28th Sunday in Year A. Isaiah 25:6-10a; Matthew 22:1-14.
AIM: To show the importance of centering our lives on God.
I am one of a dwindling number of people able recall the days, before universal air travel, when people traveling to Europe crossed by ship. Hardly had the vessel left port than the passengers were bombarded with “last chance” announcements on the public address system urging them to come to the Chief Steward’s office “right away’ to reserve a deck chair “before they’re all gone.” Novice travelers believed the hype and spent a long time standing in line. Seasoned voyagers knew there were plenty of deck chairs. They waited until the lines had disappeared and got their chairs without delay.
The people in Jesus’ story who ignore the king’s invitation to his son’s wedding banquet are like yesteryear’s seasoned ocean travelers. They see nothing special in this particular invitation. They assume there will be many more. Too late they discover that, for them, this was their last chance.

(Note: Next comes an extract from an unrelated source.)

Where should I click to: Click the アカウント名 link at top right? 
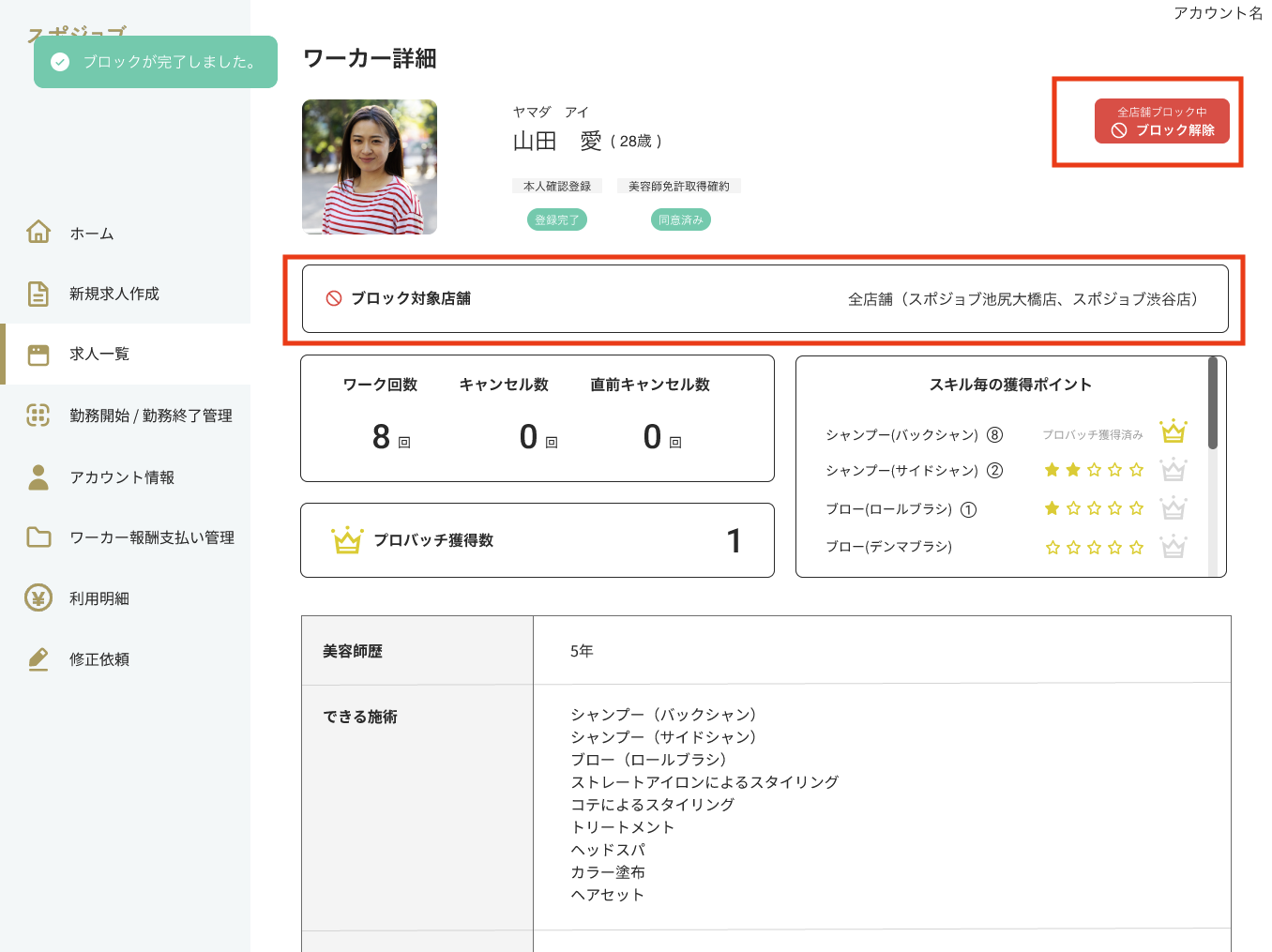point(1217,13)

The story is Jesus’ warning to people who have failed to respond to him and his message. Like the heedless guests in the story, they were turning down their last and final chance. Soon they would discover that they were excluded from the joyful wedding banquet which God had prepared for his people, of which Isaiah writes in our first reading. Others, not originally invited, will take their places. There are, in every life, times when God offers us opportunities which will not come again. Can we identify them at the time? Often we cannot. We need not worry, however, about missing such opportunities, as long as we are trying to live with God at the center of our lives.
Where is God in your life? Is he at the center? Or is he somewhere out on the fringe? Are you more interested in finding out how little you need to do for God, rather than how much you can do? Is “avoiding sin” more important to you than finding opportunities to do good? Does the practice of your faith stop short when you have fulfilled your “minimum obligation”? If the answer to any of these questions is Yes, then God is on the fringe of your life, not at the center. Then Jesus’ story is addressed to you. You could be in danger of throwing away opportunities offered to you by God which will not come again.

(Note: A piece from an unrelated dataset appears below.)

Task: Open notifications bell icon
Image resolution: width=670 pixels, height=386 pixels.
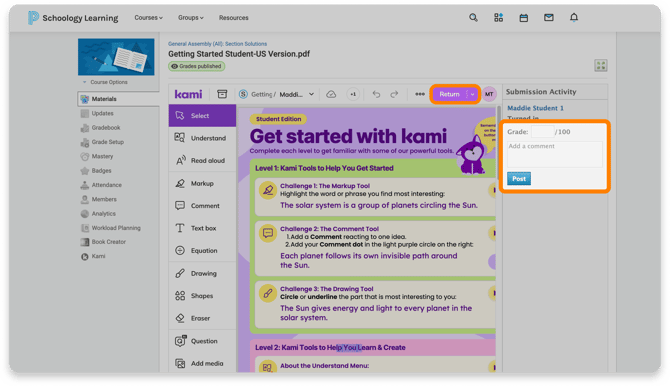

There is a further danger when God is at the fringe of our lives, rather than at the center. Even when we do respond to the opportunities God offers, we may do so casually, like the man in the second part of Jesus’ story who came to the banquet unprepared, and was thrown out. That seems unfair. After all, if the man had just been brought in from the street, how could anyone expect him to be properly dressed? The scripture scholars speculate that Matthew may have combined two originally separate stories. The first was Jesus’ warning to those who failed to respond to him, that they were throwing away their last chance to join the banquet God had prepared for his people. The second story was addressed to people in the community for which Matthew wrote his gospel. Many of them were Gentiles — people not originally invited to the feast. This story warned them that though God had now extended his invitation to all, no one could accept the invitation casually.
Today’s Catholic grandparents, looking back to their own First Communion, remember hearing so much about preparing for Holy Communion that it was easy to think of Communion as a kind of reward for making a good confession. Back in those days Communion, for many, was associated with fears about receiving unworthily.

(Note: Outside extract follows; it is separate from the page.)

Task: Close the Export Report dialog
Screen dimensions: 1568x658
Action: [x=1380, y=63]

Today we emphasize that Communion is not a reward. It is medicine for sick sinners. The danger now is that people come to the Lord’s Table casually, with no preparation at all. Here is what the Catechism says about this: “We must prepare ourselves for so great and so holy a moment. St. Paul urges us to examine our conscience: ‘Whoever, therefore, eats the bread or drinks the cup of the Lord in an unworthy manner will be guilty of profaning the body and blood of the Lord. Let a man examine himself, and so eat of the bread and drink of the cup. For any one who eats and drinks without discerning the body eats and drinks judgment upon himself’ (1 Cor. 11:27-29). Anyone conscious of grave sin must receive the sacrament of Reconciliation before coming to communion.” (No. 1385)
God does not want us to be fearful when we approach his Holy Table. He does want us, however, to be careful. Listen, again, to what the Catechism says on this point: “Bodily demeanor (gesture, clothing) ought to convey the respect, solemnity, and joy of this moment when Christ becomes our guest.” (No. 1387)
Once again, dear friends, I have the privilege, though unworthy, of extending to you the invitation you have heard so many times before: “Everything is ready; come to the feast.” God, the host at this banquet, longs to have you with him. He wants to fill you with his goodness, his power, his purity, his love.
He cannot fill you unless you come.
He cannot fill you unless you are empty.
He cannot fill you unless you confess your need, which means preparing by acknowledging your unworthiness.
How often have you heard this invitation before? How often will you hear it again? One day you will hear it for the last time. Then you will receive another invitation: to appear before your divine Master, your King, your Creator, your Lord.
When you encounter him, will you recognize him with joy as your familiar host at this banquet? Or will you be encountering a stern judge, before whom you shrink in fear?
The answer to those two questions is in your hands — right now!